Cuando terminaron de salir, una luz enceguecedora llenó el cuarto y me impidió ver más. Me sentí mareada y desfalleciente, y me desmayé mientras una voz que flotaba en el aire decía:
- Graciaaaaaaaaaaaassss...- como si cada a pudiera estirarse como un chicle.
Al despertarme, fui yo la que me encontraba en la camilla del hospital. Mi marido me contó unos días después lo que había sucedido, según los doctores:
Cuando ellos me encontraron, el joven yacía muerto a mi lado. Había fallecido de muerte natural, al no poder recuperarse. Para los médicos, él nunca había superado el estado de coma. Atribuyeron mi desmayo a la falta de alimento y de sueño.

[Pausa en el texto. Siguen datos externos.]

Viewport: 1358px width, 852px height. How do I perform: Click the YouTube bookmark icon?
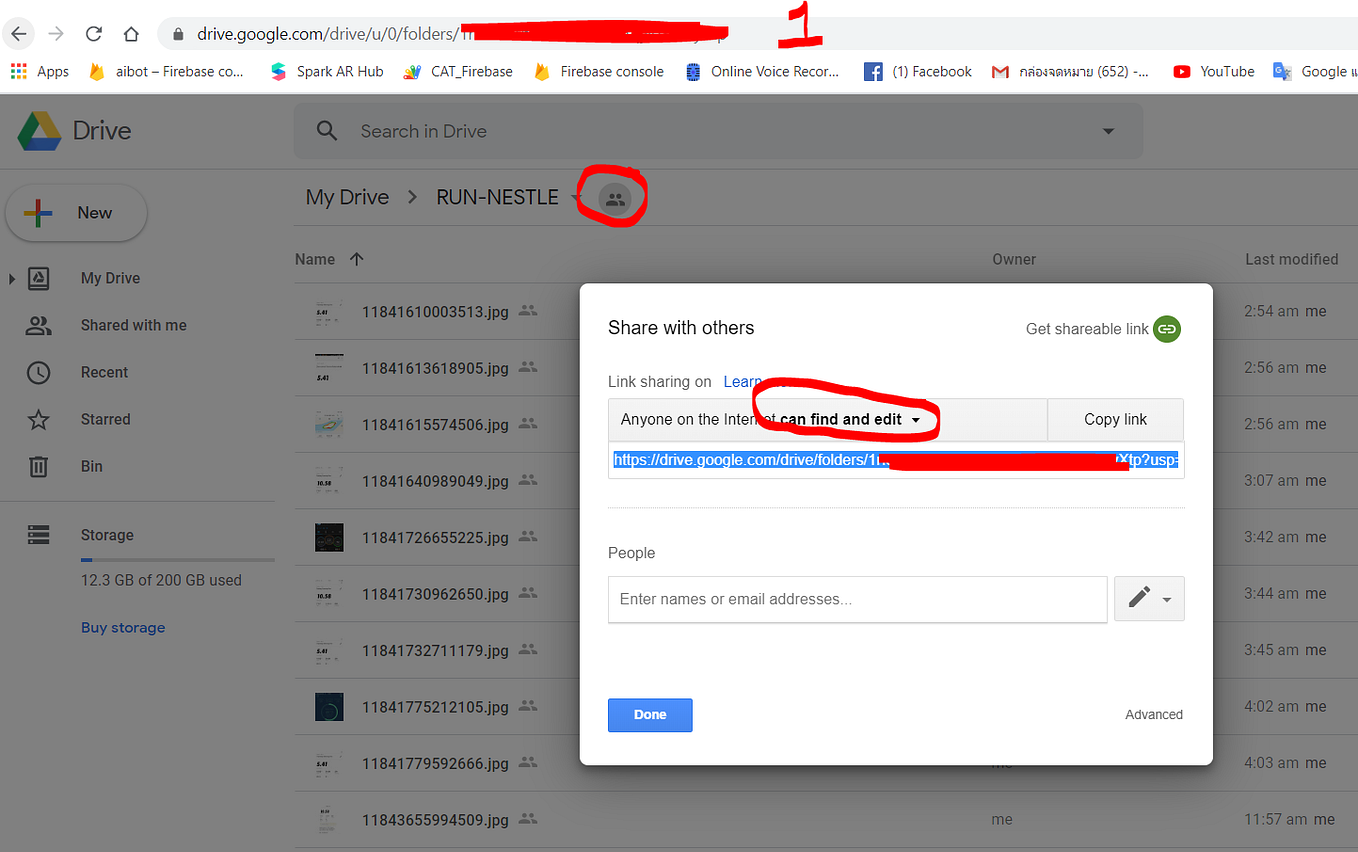pyautogui.click(x=1182, y=71)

Decidí no comentarle mi alocada historia a nadie, para que no me consideraran loca. Por eso estoy desahogándome con usted.Ahora creo firmemente que los alienígenas existen. Es más, el otro día vi unos monitos verdes descender del cielorraso y posarse en mi chaleco de fuerza. ¡Se reían de mí, los desgraciados! Y ni le cuento del unicornio volador, o de la cara que me mira del otro lado del espejo. Usted me cree, ¿no, doctor?
1 Comments:
Como en estos días no he escrito nada nuevo, estoy abasteciendo el blog con textos míos viejos. No me juzguen taaaaaan mal, este lo escribí cuando tenía 13 años. Apenas me estaban creciendo las garras.